## Stated goal:
List each line of the items below that contains the word "gear".

## Provided information:
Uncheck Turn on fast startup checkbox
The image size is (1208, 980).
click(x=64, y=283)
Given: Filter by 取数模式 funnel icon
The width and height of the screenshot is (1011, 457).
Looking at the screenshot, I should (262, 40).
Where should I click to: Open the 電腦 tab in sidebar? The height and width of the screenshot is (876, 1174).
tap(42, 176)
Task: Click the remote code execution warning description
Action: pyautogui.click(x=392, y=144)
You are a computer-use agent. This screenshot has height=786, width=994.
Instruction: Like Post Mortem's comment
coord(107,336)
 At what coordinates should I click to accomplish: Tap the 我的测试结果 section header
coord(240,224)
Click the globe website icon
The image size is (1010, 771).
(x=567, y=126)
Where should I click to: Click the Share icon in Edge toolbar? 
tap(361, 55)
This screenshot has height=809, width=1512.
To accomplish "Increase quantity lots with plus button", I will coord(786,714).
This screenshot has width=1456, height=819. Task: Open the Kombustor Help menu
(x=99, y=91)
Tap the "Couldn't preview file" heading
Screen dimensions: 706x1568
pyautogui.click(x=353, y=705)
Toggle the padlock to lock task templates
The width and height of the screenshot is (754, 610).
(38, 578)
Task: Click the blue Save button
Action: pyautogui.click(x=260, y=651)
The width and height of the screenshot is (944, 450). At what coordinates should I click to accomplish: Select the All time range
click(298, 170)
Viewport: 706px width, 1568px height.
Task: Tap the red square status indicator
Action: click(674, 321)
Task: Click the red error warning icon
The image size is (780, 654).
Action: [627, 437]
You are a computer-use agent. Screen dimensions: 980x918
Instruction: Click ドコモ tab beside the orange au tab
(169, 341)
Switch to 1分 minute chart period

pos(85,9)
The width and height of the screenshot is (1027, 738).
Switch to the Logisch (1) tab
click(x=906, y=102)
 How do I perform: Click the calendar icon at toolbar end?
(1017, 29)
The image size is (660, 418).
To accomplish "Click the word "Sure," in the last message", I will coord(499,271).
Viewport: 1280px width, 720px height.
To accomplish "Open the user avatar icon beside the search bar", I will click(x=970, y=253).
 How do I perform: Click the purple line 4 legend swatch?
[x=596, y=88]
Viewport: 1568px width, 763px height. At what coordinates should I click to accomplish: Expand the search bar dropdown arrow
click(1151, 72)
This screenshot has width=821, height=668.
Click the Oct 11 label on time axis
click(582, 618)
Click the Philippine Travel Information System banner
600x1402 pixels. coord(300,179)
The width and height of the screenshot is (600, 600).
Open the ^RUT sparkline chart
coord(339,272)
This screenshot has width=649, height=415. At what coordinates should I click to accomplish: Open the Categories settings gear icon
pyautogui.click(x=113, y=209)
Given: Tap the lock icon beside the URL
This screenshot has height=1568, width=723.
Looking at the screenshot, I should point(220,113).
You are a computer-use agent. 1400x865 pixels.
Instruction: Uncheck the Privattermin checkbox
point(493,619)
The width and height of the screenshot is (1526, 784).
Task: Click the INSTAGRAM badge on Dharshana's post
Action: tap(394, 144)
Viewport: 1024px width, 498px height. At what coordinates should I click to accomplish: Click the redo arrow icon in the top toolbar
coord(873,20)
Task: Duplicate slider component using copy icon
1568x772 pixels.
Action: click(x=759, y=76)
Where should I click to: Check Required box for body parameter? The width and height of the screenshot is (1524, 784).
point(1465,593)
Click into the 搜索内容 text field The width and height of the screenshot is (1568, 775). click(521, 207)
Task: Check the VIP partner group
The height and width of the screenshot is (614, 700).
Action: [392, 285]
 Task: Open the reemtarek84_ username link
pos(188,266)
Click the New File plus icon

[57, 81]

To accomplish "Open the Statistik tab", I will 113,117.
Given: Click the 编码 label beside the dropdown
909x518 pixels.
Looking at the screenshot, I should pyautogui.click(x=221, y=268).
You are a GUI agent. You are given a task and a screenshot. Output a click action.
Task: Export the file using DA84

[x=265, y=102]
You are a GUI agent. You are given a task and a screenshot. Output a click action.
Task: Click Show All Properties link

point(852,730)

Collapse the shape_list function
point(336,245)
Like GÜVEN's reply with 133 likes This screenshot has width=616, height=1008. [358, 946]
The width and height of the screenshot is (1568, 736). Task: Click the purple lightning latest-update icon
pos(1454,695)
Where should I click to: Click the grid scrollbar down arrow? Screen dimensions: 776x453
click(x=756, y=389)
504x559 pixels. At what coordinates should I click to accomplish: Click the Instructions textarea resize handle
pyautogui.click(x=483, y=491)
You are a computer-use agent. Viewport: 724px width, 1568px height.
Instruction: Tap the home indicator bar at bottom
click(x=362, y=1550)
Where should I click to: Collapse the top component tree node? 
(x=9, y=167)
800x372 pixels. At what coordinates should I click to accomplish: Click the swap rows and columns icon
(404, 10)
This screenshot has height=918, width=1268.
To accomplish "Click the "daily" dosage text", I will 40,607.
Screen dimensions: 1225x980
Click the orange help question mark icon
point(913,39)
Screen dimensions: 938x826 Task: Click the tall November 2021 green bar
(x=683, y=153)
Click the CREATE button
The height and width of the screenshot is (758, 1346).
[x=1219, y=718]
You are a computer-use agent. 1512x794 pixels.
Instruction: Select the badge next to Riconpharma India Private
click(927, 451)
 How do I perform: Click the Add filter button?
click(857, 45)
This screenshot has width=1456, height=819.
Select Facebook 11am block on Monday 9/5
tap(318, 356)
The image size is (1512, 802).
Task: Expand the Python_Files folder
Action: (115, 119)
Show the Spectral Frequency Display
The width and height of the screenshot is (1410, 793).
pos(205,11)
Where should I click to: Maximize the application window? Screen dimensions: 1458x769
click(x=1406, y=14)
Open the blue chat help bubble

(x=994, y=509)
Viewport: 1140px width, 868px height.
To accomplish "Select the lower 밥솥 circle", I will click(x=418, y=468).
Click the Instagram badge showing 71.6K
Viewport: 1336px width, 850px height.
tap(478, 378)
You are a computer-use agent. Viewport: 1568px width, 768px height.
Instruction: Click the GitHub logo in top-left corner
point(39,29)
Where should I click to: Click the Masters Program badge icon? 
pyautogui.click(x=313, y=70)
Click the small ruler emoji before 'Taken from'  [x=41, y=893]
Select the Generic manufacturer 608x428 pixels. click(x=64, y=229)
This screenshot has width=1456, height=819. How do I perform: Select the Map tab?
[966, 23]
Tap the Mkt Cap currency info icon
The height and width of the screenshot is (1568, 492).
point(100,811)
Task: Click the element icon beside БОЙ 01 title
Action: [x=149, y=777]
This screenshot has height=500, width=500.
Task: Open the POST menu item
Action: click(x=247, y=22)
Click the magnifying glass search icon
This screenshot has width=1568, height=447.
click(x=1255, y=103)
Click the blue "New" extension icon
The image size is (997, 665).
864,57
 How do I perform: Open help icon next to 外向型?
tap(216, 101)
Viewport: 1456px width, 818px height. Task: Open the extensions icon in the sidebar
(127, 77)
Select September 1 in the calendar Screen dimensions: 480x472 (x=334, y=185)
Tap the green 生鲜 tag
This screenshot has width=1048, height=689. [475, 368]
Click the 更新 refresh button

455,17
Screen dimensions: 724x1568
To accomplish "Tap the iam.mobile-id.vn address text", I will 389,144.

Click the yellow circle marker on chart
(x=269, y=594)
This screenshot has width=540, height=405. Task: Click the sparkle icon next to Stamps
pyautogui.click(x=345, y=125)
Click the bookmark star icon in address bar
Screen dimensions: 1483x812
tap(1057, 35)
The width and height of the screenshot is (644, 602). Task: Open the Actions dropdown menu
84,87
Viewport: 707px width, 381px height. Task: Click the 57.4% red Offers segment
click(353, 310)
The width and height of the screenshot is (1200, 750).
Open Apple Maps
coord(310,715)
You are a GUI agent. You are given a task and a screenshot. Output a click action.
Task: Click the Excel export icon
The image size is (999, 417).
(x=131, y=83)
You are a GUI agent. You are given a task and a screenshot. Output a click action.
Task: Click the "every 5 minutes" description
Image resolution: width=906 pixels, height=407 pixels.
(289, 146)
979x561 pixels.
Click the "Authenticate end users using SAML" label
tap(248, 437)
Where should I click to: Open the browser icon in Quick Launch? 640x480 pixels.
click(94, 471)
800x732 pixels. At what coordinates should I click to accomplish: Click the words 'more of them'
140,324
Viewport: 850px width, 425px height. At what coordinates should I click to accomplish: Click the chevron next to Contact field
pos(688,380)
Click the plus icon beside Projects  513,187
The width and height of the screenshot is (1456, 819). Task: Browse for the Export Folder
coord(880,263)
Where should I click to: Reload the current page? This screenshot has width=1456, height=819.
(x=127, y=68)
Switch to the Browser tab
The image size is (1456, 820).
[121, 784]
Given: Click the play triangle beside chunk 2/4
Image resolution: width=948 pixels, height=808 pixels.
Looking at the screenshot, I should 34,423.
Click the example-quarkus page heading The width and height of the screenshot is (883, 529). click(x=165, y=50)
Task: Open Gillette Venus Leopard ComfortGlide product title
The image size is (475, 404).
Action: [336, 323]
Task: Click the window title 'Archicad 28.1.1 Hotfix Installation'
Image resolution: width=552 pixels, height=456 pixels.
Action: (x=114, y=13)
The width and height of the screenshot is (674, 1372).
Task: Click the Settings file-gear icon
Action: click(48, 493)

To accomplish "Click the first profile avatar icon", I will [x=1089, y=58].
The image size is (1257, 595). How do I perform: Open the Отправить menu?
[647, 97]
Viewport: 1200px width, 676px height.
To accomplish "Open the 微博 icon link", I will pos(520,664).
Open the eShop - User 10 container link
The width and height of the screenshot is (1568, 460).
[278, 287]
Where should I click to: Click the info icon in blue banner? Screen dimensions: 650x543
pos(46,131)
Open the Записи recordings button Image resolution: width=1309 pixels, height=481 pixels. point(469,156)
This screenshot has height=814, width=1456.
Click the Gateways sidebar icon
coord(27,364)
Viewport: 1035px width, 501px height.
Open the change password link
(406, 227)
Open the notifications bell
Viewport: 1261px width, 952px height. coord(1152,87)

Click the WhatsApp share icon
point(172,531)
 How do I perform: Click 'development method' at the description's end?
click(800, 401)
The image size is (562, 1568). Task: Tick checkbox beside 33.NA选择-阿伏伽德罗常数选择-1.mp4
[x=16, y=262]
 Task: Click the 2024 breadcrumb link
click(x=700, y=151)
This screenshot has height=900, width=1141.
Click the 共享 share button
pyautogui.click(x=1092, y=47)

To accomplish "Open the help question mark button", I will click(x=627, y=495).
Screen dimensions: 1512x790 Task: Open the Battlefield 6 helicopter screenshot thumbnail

## Answer to the problem:
This screenshot has width=649, height=415. At what coordinates should I click to accomplish: Open the Categories settings gear icon
Task: Click the Settings file-gear icon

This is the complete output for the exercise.